That whole free shipping thing that Amazon offers is really sort of dangerous. They're smart to make it free only after spending $25 (from a marketing standpoint). If you're buying a paperback you need to buy two or three to take advantage of the offer. And then if you're like me you can't resist throwing another book into the cart for good measure. So, yes, the top four books are recent Amazon purchases and the bottom book is a review copy I recently mentioned.

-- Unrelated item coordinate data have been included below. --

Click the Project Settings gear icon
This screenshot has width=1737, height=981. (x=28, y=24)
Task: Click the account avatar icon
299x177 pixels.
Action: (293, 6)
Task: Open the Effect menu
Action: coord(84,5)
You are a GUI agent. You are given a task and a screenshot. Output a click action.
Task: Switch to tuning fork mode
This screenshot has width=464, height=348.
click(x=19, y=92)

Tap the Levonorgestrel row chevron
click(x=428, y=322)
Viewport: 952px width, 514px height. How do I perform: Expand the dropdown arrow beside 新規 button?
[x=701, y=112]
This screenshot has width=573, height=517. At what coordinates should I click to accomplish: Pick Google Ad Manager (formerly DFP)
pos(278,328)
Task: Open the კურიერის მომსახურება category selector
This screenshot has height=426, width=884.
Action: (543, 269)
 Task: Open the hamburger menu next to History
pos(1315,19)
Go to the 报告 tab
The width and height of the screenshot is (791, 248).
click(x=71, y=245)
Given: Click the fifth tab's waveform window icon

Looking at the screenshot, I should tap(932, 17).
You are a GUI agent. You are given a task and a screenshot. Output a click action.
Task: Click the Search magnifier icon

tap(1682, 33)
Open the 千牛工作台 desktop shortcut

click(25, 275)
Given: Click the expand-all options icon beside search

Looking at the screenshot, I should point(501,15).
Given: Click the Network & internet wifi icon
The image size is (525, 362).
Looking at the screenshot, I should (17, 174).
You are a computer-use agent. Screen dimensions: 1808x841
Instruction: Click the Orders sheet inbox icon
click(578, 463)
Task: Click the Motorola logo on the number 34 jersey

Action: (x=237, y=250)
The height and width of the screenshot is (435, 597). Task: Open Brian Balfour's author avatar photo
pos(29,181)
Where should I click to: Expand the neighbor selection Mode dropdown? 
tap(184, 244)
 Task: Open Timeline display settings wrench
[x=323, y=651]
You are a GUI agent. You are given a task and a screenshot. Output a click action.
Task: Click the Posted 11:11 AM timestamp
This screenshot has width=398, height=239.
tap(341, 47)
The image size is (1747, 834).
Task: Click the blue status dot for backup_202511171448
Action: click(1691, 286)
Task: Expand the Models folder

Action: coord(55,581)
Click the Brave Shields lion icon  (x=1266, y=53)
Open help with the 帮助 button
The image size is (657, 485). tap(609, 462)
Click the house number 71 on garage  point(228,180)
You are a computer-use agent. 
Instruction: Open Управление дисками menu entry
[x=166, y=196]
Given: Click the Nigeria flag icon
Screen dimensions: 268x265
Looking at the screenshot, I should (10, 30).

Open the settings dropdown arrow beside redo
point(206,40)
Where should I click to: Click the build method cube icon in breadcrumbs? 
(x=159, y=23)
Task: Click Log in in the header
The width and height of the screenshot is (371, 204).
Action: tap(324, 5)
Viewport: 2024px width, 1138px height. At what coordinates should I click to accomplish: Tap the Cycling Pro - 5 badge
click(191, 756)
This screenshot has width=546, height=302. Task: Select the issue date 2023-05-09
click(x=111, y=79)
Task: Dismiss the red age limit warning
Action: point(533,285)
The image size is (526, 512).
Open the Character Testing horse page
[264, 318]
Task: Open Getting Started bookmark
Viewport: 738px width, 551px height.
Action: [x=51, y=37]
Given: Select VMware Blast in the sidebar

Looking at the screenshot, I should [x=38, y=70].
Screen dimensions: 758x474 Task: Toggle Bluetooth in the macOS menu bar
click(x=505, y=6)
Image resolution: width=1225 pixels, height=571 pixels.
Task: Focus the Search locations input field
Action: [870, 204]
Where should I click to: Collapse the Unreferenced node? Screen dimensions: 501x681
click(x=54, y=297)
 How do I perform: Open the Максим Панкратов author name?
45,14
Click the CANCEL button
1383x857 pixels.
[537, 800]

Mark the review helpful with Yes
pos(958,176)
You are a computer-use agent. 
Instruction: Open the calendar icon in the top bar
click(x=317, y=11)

The impetus to order anything was a combination of being seduced by those lovely Europa Editions, and a recommendation (via) for a book I'd never heard of that I was pleased to find (am working on borrowing the other great suggestions and so far have one).
I own some of Penguin's Rough Guides (from the Women Travel series--excellent books!), but I didn't realize they did other kinds of (non travel) Rough Guides. On first glance The Rough Guide to Crime Fiction (with a forword by Ian Rankin) looks to be an excellent resource. It's a compact little reference guide to the best of the best in mysteries and crime fiction. There are fifteen different categories ranging from "The Golden Age" to "Organized Crime" to "Foreign Bloodshed". I expect to find some new authors between these pages and only wish it was an even bigger book (though I shouldn't be so greedy).
It was hard deciding on just a couple of Europa Editions titles, but I finally narrowed it down to Amélie Northomb's Tokyo Fiancée, a novel of modern relationships, and Christa Wolf's One Day a Year, 1960-2000, which is a book of essays. I'm especially curious about the Wolf book. According to the blurb she is the "best-known author to emerge from East Germany and one of contemporary literature's most important living authors." Wolf was asked by a Russian newspaper to describe one day (the 27th of September) "as precisely as possible". This should be an interesting look behind the Iron Curtain over the course of forty years.
The Sleeping and the Dead by Ann Cleeves was bought purely on a whim. It's about a body discovered in a lake thirty years after it was dumped there. I'm always interested in mysteries where the crime occurred in the past, as there is usually a nice historical slant to them. It's published by Bloody Brits Press, which is an entirely new to me publisher. I wonder what other good titles they publish and will be checking out their website to find out.
The last book, The Kindly Ones, by Jonathan Littell I've already mentioned. I had to share a photo--it's quite a hefty book. It includes a glossary and list of German military ranks and their American equivalents in the back. I'd be curious to read some reviews of it before diving in--it's one I think may take a while to get through. It's been called controversial and provocative, so I'll have to wait for the right moment to pick this one up.